In Python 3, these convenience methods have instead been incorporated
directly into the text model of the language. Text strings only have an
encode()
method, and that method can only be used with codecs that
produce bytes objects. Similarly bytes and bytearray objects only have a
decode()
method which can only be used with codecs that produce string
objects.
For example (Python 2.7):
>>> x = u'Hello World!'.encode("rot-13").encode("koi8-r").encode("bz2")
>>> x
'BZh91AY&SY]\xc2\xf0\xb7\x00\x00\x01\x97\x80`\x00\x00\x10\x02\x00\x12\x000 \x001\x06LA\x06\x98\x9a\x166$\x1et\xf1w$S\x85\t\x05\xdc/\x0bp'
>>> x.decode("bz2").decode("koi8-r").decode("rot-13")
u'Hello World!'
If you try the first or last step of that chain in Python 3, it fails:
>>> x = "Hello World!".encode("rot-13").encode("koi8-r").encode("bz2")
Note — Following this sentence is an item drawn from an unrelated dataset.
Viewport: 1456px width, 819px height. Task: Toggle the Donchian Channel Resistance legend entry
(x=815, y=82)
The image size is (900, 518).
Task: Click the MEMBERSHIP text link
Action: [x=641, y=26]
Traceback (most recent call last):
File "<stdin>", line 1, in <module>
TypeError: encoder did not return a bytes object (type=str)
>>> x = "Hello World!".encode("koi8-r").encode("bz2")
Traceback (most recent call last):
File "<stdin>", line 1, in <module>
AttributeError: 'bytes' object has no attribute 'encode'
This means the old text-to-text and binary-to-binary transforms can only be
accessed via the type neutral codecs
module APIs. To make matters
even more annoying, the shorthand aliases for most of those codecs are
still missing, even though the codecs themselves were restored for Python
3.2.
There is a suggestion that this be replaced directly with a similarly
method-based transform
/untransform
API, but I’m now convinced that’s
a bad idea being considered only due to the precedent set by Python 2.
Instead, I believe it makes more sense to take a step back and consider a
fully type-neutral solution, just like the codecs
module itself.
The simple alternative I plan to propose is introducing a pair of top level functions in the codecs module that are type neutral alternatives to the type restricted str and bytes convenience functions. The semantics would be equivalent to these pure Python versions:
def encode(input, encoding, errors='strict'):
encoder = getencoder(encoding)
result, len_consumed = encoder(input, errors)
if len_consumed < len(input):
... # Copy str.encode behaviour for this case
return result
def decoder(input, encoding, errors='strict'):
decoder = getdecoder(encoding)
result, len_consumed = decoder(input, errors)
if len_consumed < len(input):
... # Copy bytes.decode behaviour for this case
return result
Getting Cute with Codec Pipelines¶
Armin assures me the following example isn’t all that useful in practice, but it was a fun exercise in exploring what is possible when working directly with the codecs API.
Below is a sketch of a simple CodecPipeline
that works on both Python 2
and Python 3. It accepts an arbitrary number of codec names as positional
parameters, as well as the error handling scheme as a keyword-only
parameter:
import codecs
class CodecPipeline(object):
"""Chains multiple codecs into a single encode/decode operation"""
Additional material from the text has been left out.